Poll: Prices at the pump threaten Obama at the ballot box

Rising gasoline prices are taking a political toll on President Obama, a new ABC News/Washington Post poll finds.

It shows that among people claiming “serious” hardship from pump prices, only 39 percent approve of Obama. Among those who say there is no serious hardship or no hardship, 50 percent and 56 percent approve of the president, respectively. 

What's more, among those claiming “serious” hardship, 53 percent say they will not vote for Obama. That number dips to 40 percent among people who say the financial burden is not serious and 39 percent among people who do not report hardship.

“Political support usually rests heavily on economic performance, and there the sharply rising price of gas is taking its expected toll,” a summary of the poll states. The poll also finds that people reporting serious hardship from gas prices are far more likely to believe the economy is getting worse.

Overall, the poll of 1,001 adults finds that 71 percent claim that the rise in gasoline prices is causing financial hardship for them or others in their household. Forty-three percent called the hardship serious; 29 percent say it isn’t.

Those numbers are similar to polling in the summer of 2008, when gasoline prices reached record highs and the share of people reporting hardship peaked at 77 percent.

The summary notes that gas prices battered former President George W. Bush’s approval ratings just as much as — or more than — Obama’s.

“It’s not unusual for the president to take the heat when gas prices rise: George W. Bush’s job approval rating correlated with the price of gasoline across his two terms at -.84, a very strong relationship. Obama’s approval rating has correlated with the price of gas at -.71,” it states.

Drivers who feel battered by pump prices are also less likely to look favorably on Capitol Hill Democrats. The poll finds that approval of congressional Democrats is nine points lower among people reporting financial hardship.

However, approval ratings for congressional Republicans are the same — at 34 percent — among people who claim hardship and those who don’t, the poll finds.

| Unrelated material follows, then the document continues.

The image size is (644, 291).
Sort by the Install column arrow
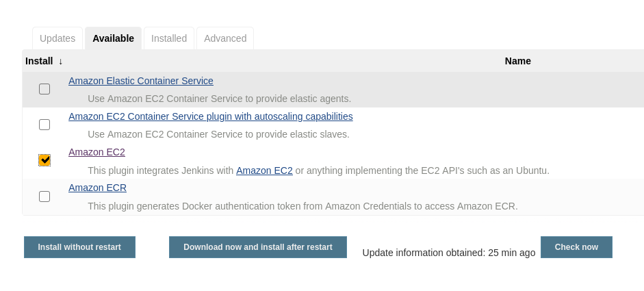[60, 61]
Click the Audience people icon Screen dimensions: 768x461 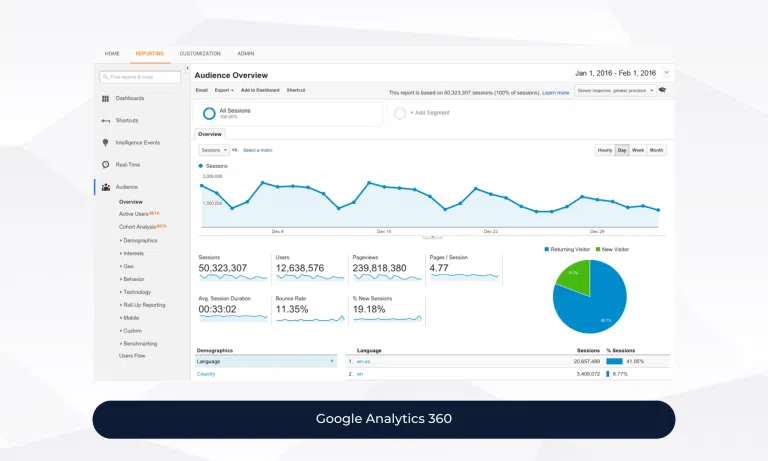pyautogui.click(x=106, y=187)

The poll also finds that the surge in gas prices is prompting significant numbers of people to cut back on their driving. Among those reporting some kind of hardship, 72 percent say they’re driving less, compared to 51 percent of the entire sample.

Langer Research Associates conducted the poll April 14-17. It has a margin of error of plus or minus 3.5 percent.

Regular gasoline prices are averaging $3.87 per gallon nationwide, according to AAA. Prices hit a record average high of $4.11 in mid-July of 2008.